AIM OF THE TASK —
The line containing "How do I perform: Tap" and every line after it to the end of the records: set those down exactly, without any pictures.

* * * *

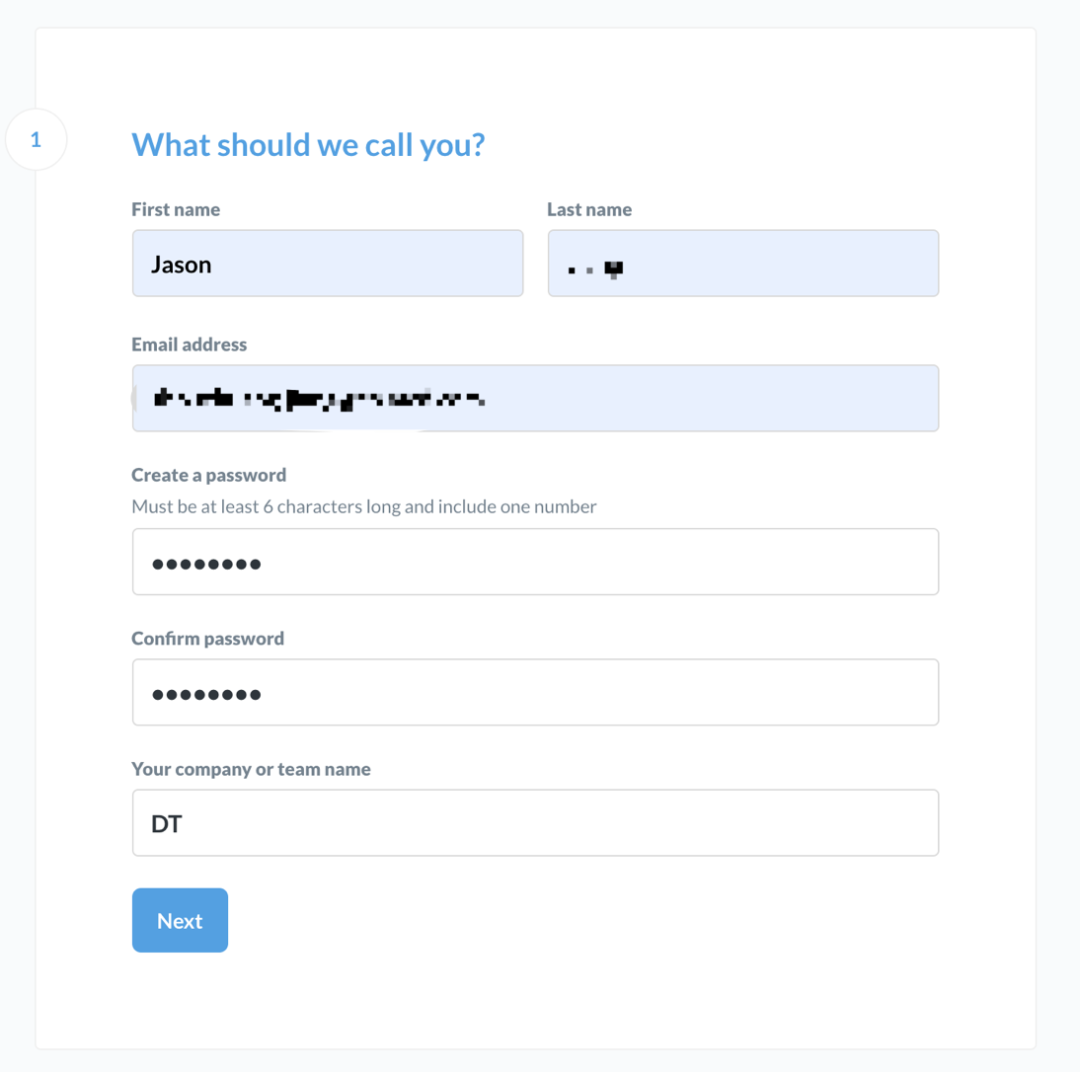Click the 'Create a password' label
This screenshot has height=1072, width=1080.
(209, 475)
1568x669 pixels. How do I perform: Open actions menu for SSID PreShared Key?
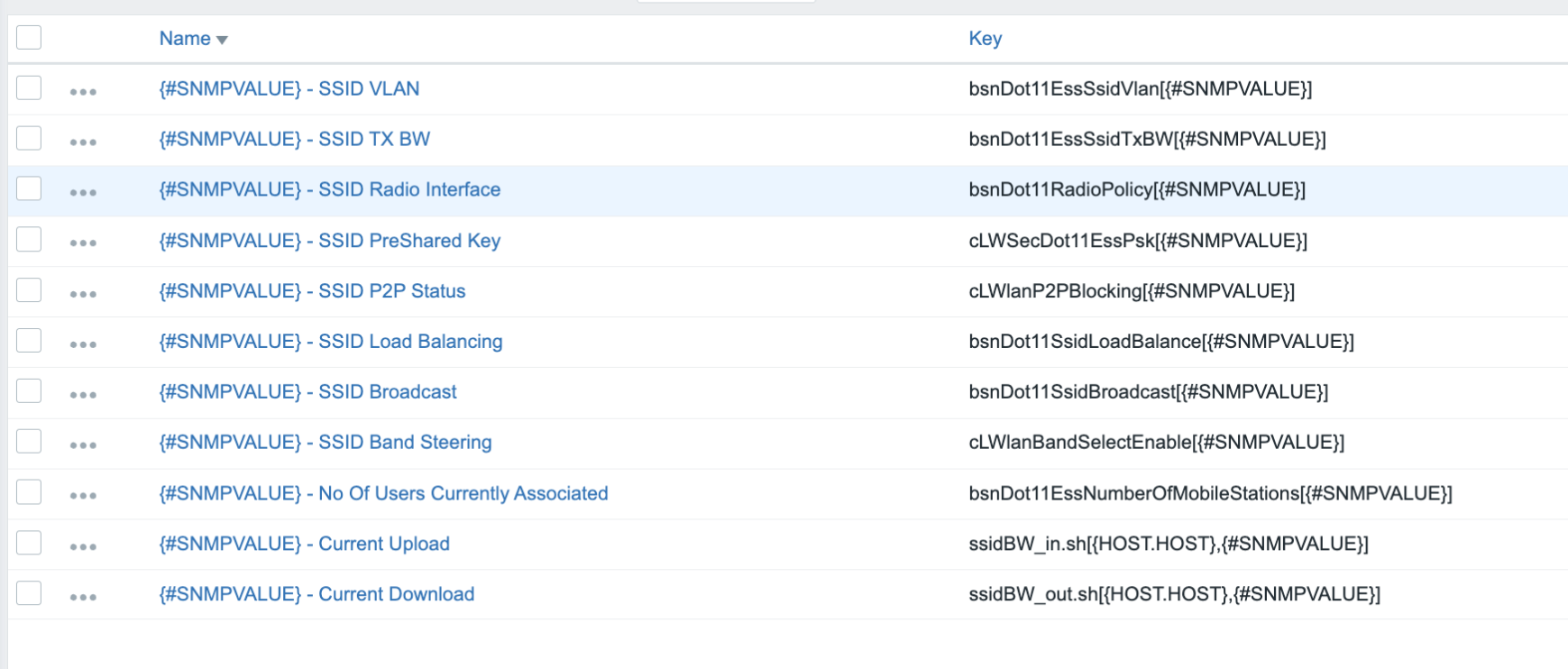[83, 243]
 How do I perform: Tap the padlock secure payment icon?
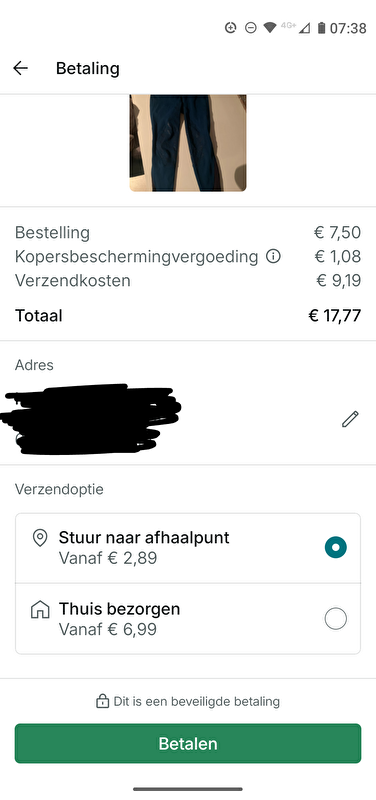coord(103,701)
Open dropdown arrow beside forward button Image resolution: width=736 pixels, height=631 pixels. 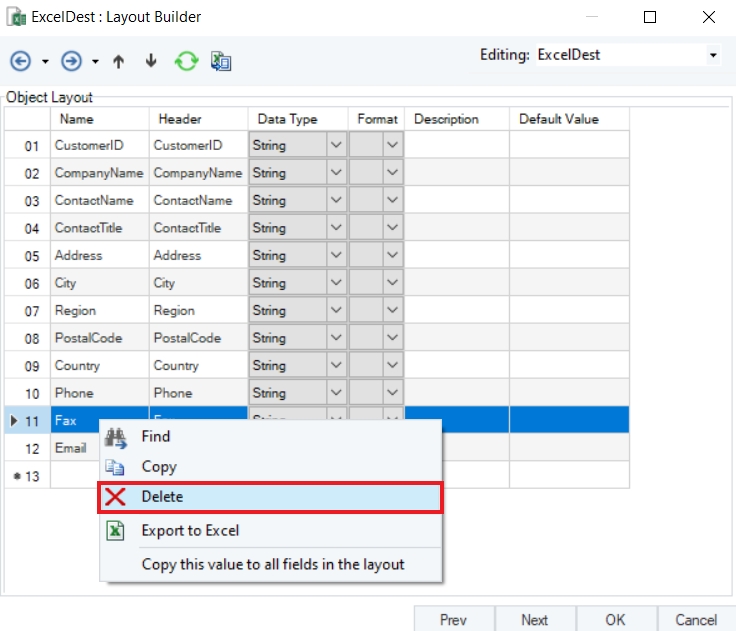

* * * *

RESULT FOR THIS EXERCISE —
 How do I perform: Tap the padlock secure payment icon?
coord(103,701)
Open dropdown arrow beside forward button Image resolution: width=736 pixels, height=631 pixels. 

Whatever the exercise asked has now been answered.